The Day the Music Died

turntable.fm_

Well.  Here we are.  It’s the final day of Turntable (tt.fm) and I, for one, am feeling a little emotional.  It’s almost like I’m losing a friend.  A confidant.  A weird uncle who always shows up unannounced bearing gifts and smiles and insights into worlds I wouldn’t have discovered on my own.  The nice thing about these feelings is that I’m not alone.  Since the service launched in 2011, DJs have spun “over 400 million songs in about a million rooms.”1   With a community as active as that, there’s bound to be some broken hearts when it comes time to say goodbye.

On first hearing of the site’s shutdown, my mind went to a dark place.  I sat at my desk and silently screamed obscenities at those who had the gall to stop providing the free service I’d enjoyed for years.  Who did these people think they were?  It was one thing to fail at Stickybits and another to give up on Piki, but to take away my tt.fm?  Heads were going to roll.

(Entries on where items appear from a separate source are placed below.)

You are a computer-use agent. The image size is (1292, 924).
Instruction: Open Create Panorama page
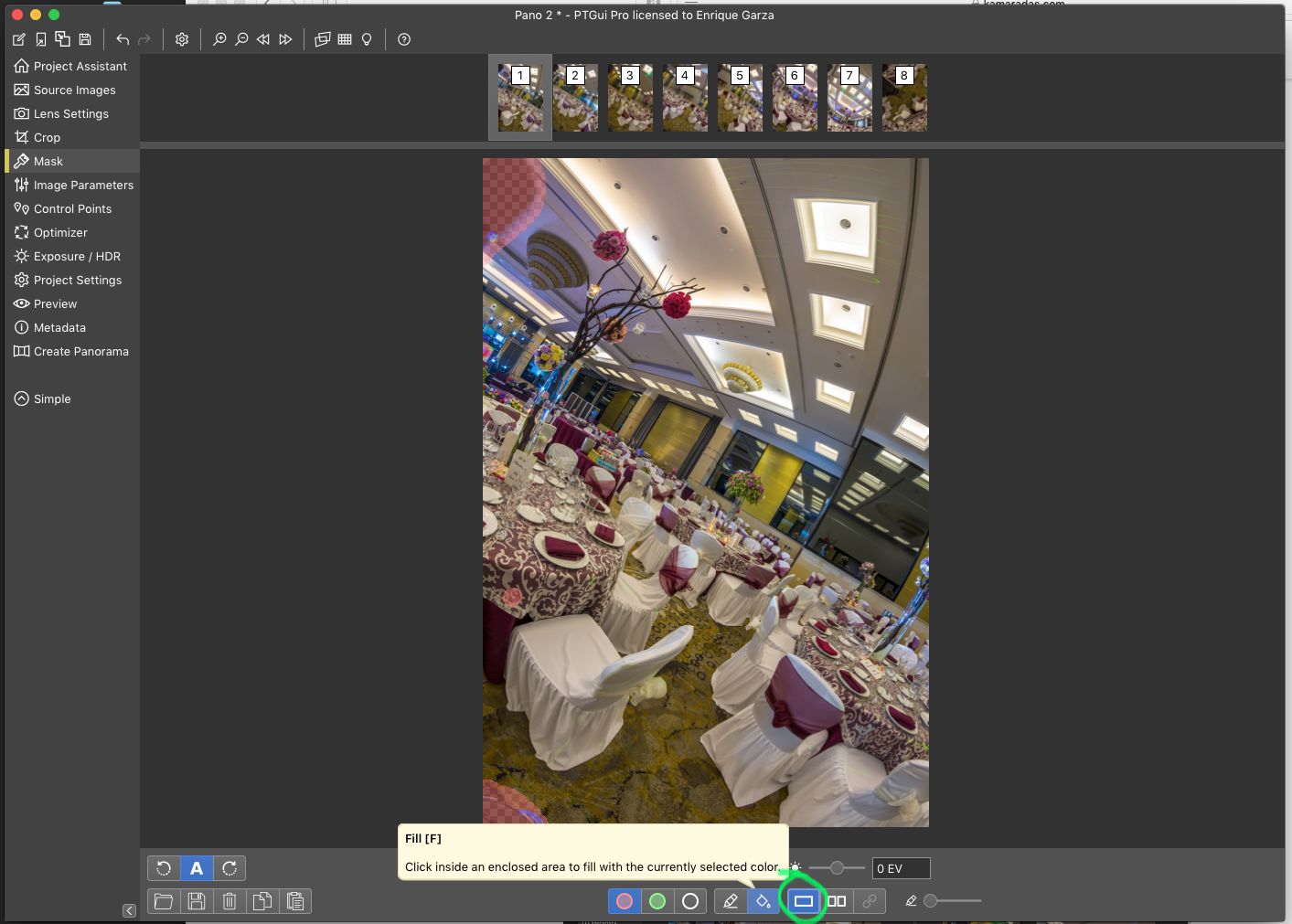[80, 351]
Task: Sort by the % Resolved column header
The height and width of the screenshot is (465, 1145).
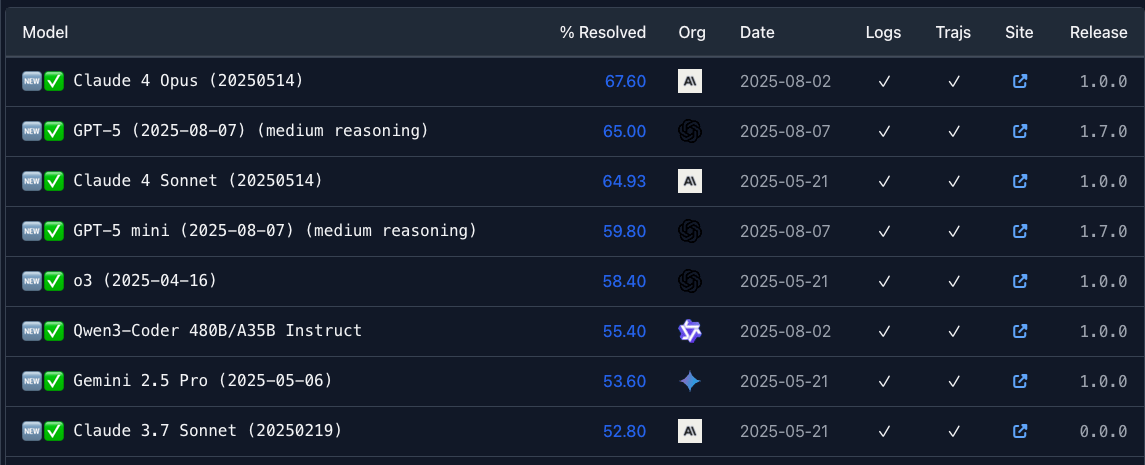Action: (x=602, y=32)
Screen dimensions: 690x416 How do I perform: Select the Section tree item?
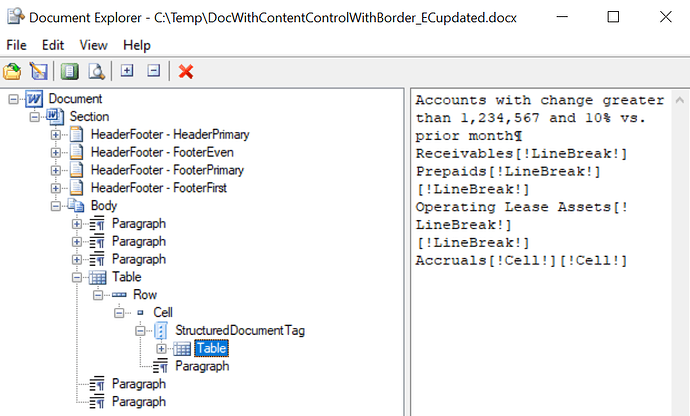point(89,116)
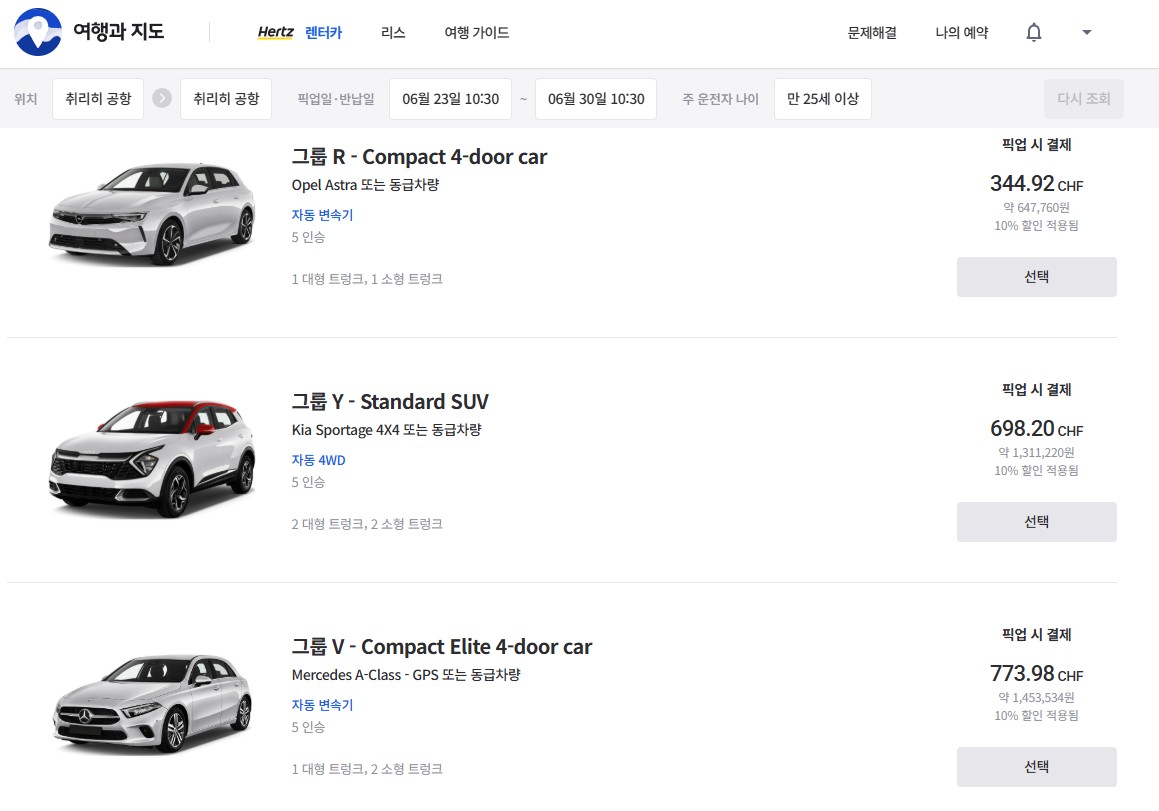Open driver age 만 25세 이상 dropdown
This screenshot has height=811, width=1159.
[x=823, y=99]
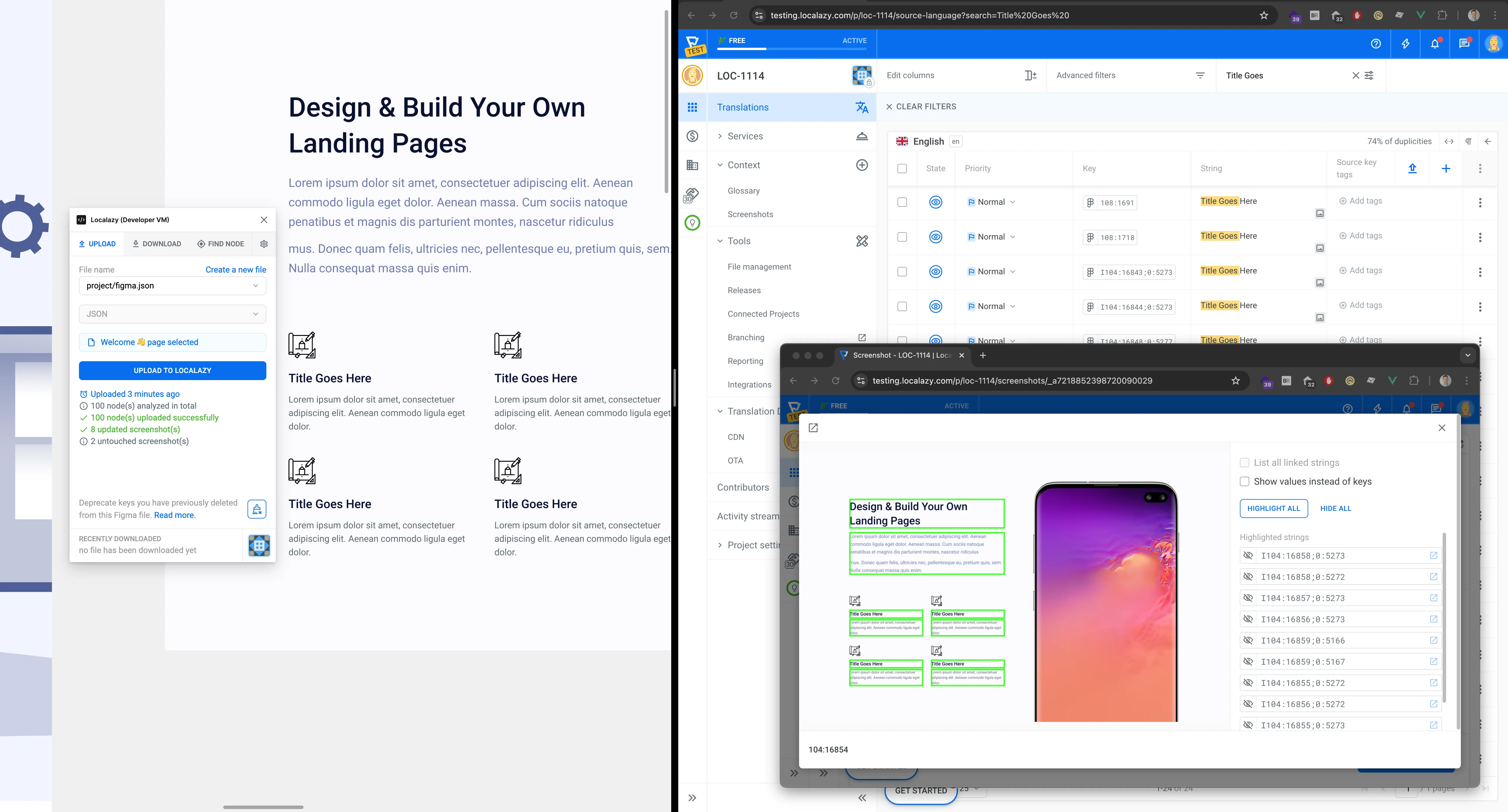Open the Edit columns icon

coord(1030,75)
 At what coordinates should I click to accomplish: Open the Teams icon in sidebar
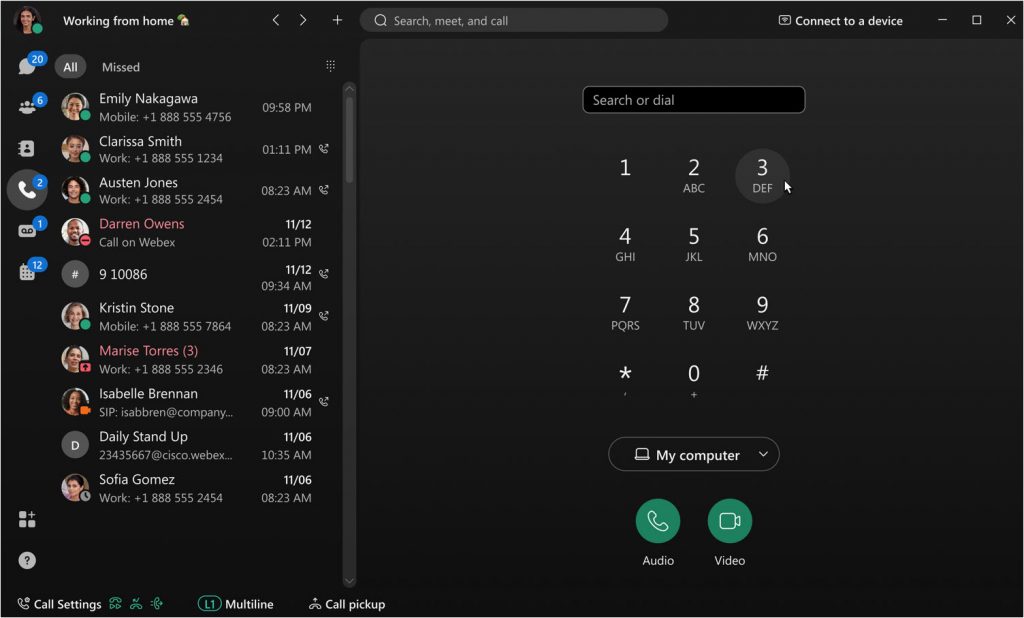(27, 107)
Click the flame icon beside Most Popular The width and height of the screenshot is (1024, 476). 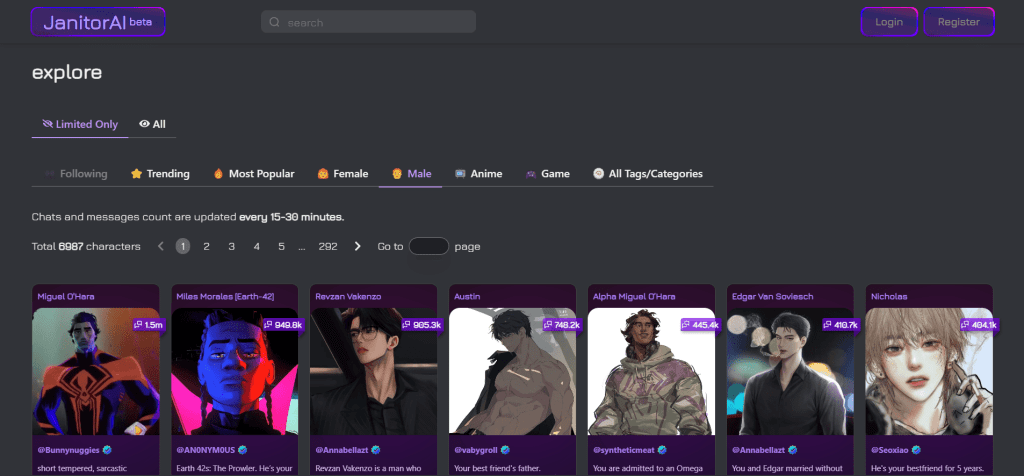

After slapping myself upside the head to knock away that undeserved sense of entitlement, I rebooted and took another approach to the site’s closure.  There was no need for negativity and anger.  Instead, I would look back fondly on my tt.fm journey and appreciate the good it has done for my musical life and me.

I signed up for tt.fm on July 25, 2011.  To tell you the truth, I didn’t do it because I wanted to hop in a room and play music with strangers from across the country.  It was a matter of peer pressure.  I was working at Edelman Digital and we all viewed ourselves as explorers of the digital frontier.  Being an Early Adopter was a badge of honor amongst us, and my being two months late to the party was a needle my friends were jabbing me with day after day.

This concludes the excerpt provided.